ANTLR v3 has moved away from using the ANTLR v2 child-sibling trees for the common tree implementation. Instead, ANTLR v3 uses a simple list-of-children approach by default. To avoid locking everyone into the same implementation, ANTLR uses an approach similar to the TreeModel in Java's Swing tree viewing classes. All tree nodes are of type Object and an adaptor, TreeAdaptor, indicates how to create nodes and constructs trees--ANTLR does not care about the type at all.

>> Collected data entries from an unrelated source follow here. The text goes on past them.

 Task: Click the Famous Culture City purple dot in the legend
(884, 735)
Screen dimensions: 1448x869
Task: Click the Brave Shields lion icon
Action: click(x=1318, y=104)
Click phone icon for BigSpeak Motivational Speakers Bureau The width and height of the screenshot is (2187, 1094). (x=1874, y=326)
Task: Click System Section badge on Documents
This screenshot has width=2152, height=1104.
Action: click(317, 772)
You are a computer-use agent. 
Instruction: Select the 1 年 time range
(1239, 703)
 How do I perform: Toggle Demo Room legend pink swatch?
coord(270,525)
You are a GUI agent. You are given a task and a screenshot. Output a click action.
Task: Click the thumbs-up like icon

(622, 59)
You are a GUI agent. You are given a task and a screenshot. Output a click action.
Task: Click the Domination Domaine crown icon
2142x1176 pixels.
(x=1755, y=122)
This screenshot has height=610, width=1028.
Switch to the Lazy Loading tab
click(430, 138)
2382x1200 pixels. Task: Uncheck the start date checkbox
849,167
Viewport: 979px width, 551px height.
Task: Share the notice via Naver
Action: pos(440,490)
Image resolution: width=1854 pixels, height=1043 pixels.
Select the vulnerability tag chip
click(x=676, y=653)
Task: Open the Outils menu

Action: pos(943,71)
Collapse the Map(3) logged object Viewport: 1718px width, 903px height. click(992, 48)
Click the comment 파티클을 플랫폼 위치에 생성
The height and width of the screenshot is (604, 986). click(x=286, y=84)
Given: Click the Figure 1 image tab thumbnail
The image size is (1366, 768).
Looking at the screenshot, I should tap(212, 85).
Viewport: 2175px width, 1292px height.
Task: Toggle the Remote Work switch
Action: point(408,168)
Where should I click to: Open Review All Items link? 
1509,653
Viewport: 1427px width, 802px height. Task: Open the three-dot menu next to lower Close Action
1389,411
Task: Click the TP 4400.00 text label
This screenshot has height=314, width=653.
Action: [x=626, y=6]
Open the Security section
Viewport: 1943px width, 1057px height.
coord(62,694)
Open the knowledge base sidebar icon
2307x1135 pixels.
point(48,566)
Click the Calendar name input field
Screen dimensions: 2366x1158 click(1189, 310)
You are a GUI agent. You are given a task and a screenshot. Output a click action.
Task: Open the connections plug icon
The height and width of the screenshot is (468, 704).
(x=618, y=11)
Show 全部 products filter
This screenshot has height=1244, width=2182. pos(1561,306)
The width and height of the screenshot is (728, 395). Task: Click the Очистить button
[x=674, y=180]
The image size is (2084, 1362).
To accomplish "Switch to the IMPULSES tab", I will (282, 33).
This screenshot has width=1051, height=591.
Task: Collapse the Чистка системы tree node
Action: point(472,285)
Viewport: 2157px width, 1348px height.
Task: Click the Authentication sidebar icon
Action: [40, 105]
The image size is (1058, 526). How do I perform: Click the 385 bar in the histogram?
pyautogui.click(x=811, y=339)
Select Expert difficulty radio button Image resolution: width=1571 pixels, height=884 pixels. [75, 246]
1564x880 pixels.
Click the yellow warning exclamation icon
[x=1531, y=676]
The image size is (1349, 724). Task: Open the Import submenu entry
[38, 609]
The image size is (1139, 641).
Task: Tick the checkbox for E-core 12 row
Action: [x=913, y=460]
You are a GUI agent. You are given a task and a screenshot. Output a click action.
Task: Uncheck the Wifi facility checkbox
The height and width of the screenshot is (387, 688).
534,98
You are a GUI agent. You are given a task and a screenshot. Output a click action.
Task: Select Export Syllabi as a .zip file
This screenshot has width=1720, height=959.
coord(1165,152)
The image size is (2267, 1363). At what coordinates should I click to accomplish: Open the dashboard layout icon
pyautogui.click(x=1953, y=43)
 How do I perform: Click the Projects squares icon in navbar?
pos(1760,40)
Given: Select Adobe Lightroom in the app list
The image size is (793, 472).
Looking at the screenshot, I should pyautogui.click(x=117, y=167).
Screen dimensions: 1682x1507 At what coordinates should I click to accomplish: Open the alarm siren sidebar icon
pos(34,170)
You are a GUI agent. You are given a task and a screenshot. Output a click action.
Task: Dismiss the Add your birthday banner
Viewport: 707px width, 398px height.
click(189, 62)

ANTLR builds trees when you use the option output=AST.
grammar T;
options {output=AST;}
a : ID INT;
ID : 'a'..'z'+ ;
INT : '0'..'9'+;
WS : (' '|'\n') {channel=99;} ;
By default, a CommonTreeAdaptor is created for the parser:
protected TreeAdaptor adaptor = new CommonTreeAdaptor();
The generated code for rule a() has calls to the adaptor to construct nodes and add them to the current rules subtree:
root_0 = (Object)adaptor.nil(); ID1=(Token)input.LT(1); match(input,ID,FOLLOW_ID_in_a16); ID1_tree = (Object)adaptor.create(ID1); adaptor.addChild(root_0, ID1_tree); INT2=(Token)input.LT(1); match(input,INT,FOLLOW_INT_in_a18); INT2_tree = (Object)adaptor.create(INT2); adaptor.addChild(root_0, INT2_tree);
A nil node is used to hold a flat tree--a list of children. Here, ID and INT nodes are created and added to the nil root_0. Before returning the tree, a rule does some postprocessing:
retval.tree = (Object)adaptor.rulePostProcessing(root_0); adaptor.setTokenBoundaries(retval.tree, retval.start, retval.stop);
An important advantage that v3 has over v2 is that v3 automatically computes and stores the range of tokens associated with the subtree created for each rule.